New research reveals that around 5m investors hold with-profits policies that are, it is being suggested, ”doomed to fail”. Apparently, over £150bn is invested in these troubled funds according to Matthew Morris, who claims to be a specialist with-profits adviser. He suggests that prospects for those with pensions, endowment, or with-profits investment bonds in these funds is “bleak”. We suggest that you might wish to act because if you are in a poor pension fund the best annuity rates at retirement won’t really help you.

This research, undertaken by exitwith-profits.co.uk attempts to identify the good, the bad and the downright ugly with profits funds within that particular sector. Mr Morris states that there are 35 different insurance companies in the UK offering with-profits funds. Some are actually closed funds, some are open, some offer conventional with-profits investment plans, others have some unit-linked options, some are funds which are 100% invested in gilts, others offer a much more balanced portfolio, some have guarantees built in and others do not. Further, he suggests that some funds are really pretty good, some quite toxic: the only problem is individual investors don’t realy know much about which is which.

This research undertaken analysed detailed information from Morning Star, the leading actuaries AKG, annual returns published by the regulators (FSA) as well as the life insurers own information that they have published detailing the strength and holdings of each with profits fund. From this exitwith-profits.co.uk has compiled a list of funds they consider most at risk. These include Axa Sun Life, Pearl Assurance, Scottish Widows, and Equitable Life.

Mr. Morris adds that it’s true not all companies’ funds are actually doomed, but enough of the market has bombed out to cause immense great concern for millions of policyholders. However, the with-profits actuary at Scottish Equitable has disputed the findings made by this report, stating that they would strongly deny that theirs is a fund that is doomed to failure. The bonus rates paid on this fund had increased in value over the past five year period, and should continue to rise in future, and, many of the investors in this fund hold valuable guarantees which give them a fixed growth rate of 5.5% a year, or a guaranteed annuity rate.

If you do hold a with profits pension fund it might be worth checking out it’s viability. You might be better off moving it.

More pension annuities? Really?

We are all being told that independent financial advisers (IFA’s) want to sell more pension annuities. Good news, but can they handle it? Are they up to speed with all of the complex products in the market? There are many technical issues to understand and not all IFA’s do, even though they might claim that they do.

IFA’s need to know a great deal to be effective and give best advice in the retirement planning market, and the complexities of legacy pension accumulation old-style products are quite vast and wide ranging but to be able to give best device all these technical issues need to be known and understood. Do they all really know their annuity from their elbow?

Do they know which type of conventional annuity is appropriate? Should it be single life, Joint life, level or escalating (and at what rate? 3% fixed, 5% fixed, RPI). Should they include a guarantee in the annuity quotes they prepare for you? Then of course we have the enhanced annuity (or impaired life annuity) to consider. We now have 13 providers of these type of products; do IFA’s know who they all are and the type of information they need?

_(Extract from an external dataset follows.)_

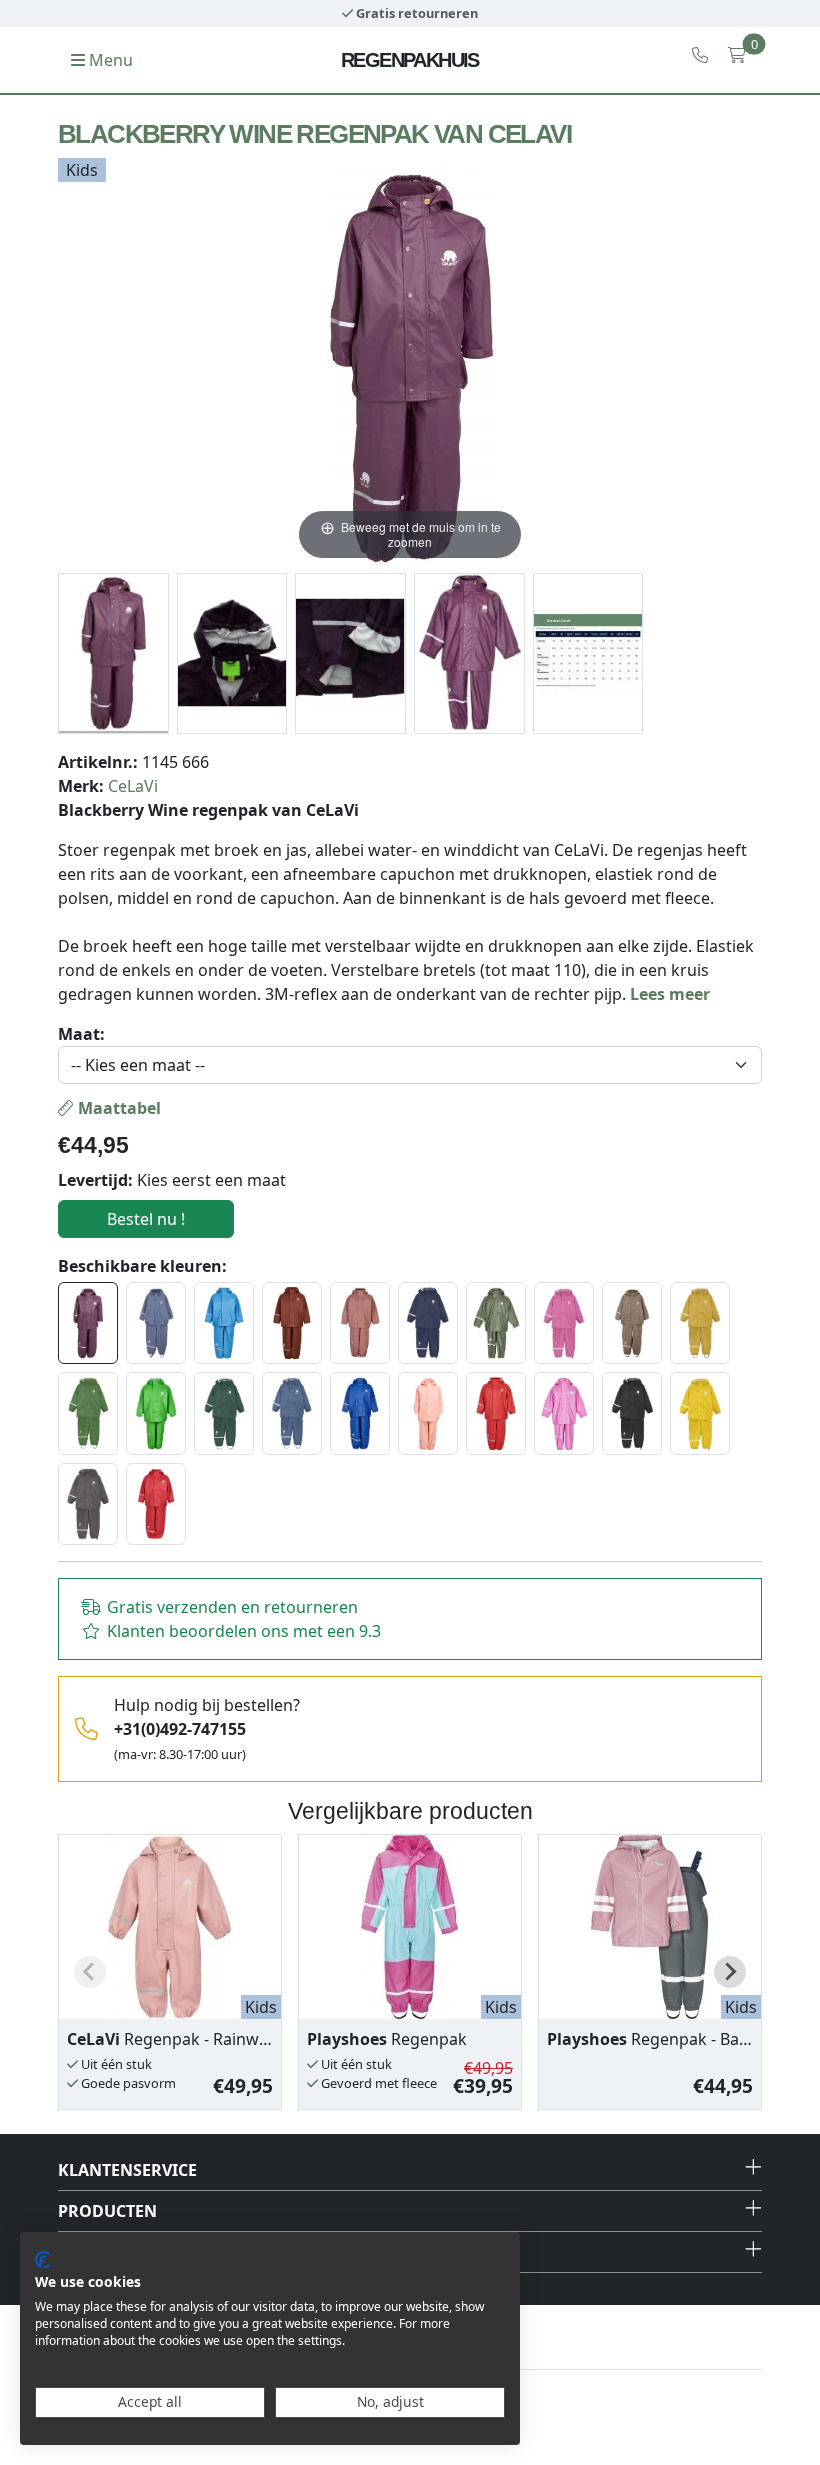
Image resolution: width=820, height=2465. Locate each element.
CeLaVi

And then we have with-profits annuities? Are they really any good? How do they work? What anticipated bonus rate (ABR) should be applied? What precisely is an ABR? How does the recently launched  Prudential Income Choice Annuity work compared to a straightforward with-profits annuity?

Yes, there is a lot to consider; both for the IFA and for the client. It is not just about getting annuity quotes to find the best annuity rates. Thought has to be given to the type of annuity and the options available to ensure the correct solution is selected.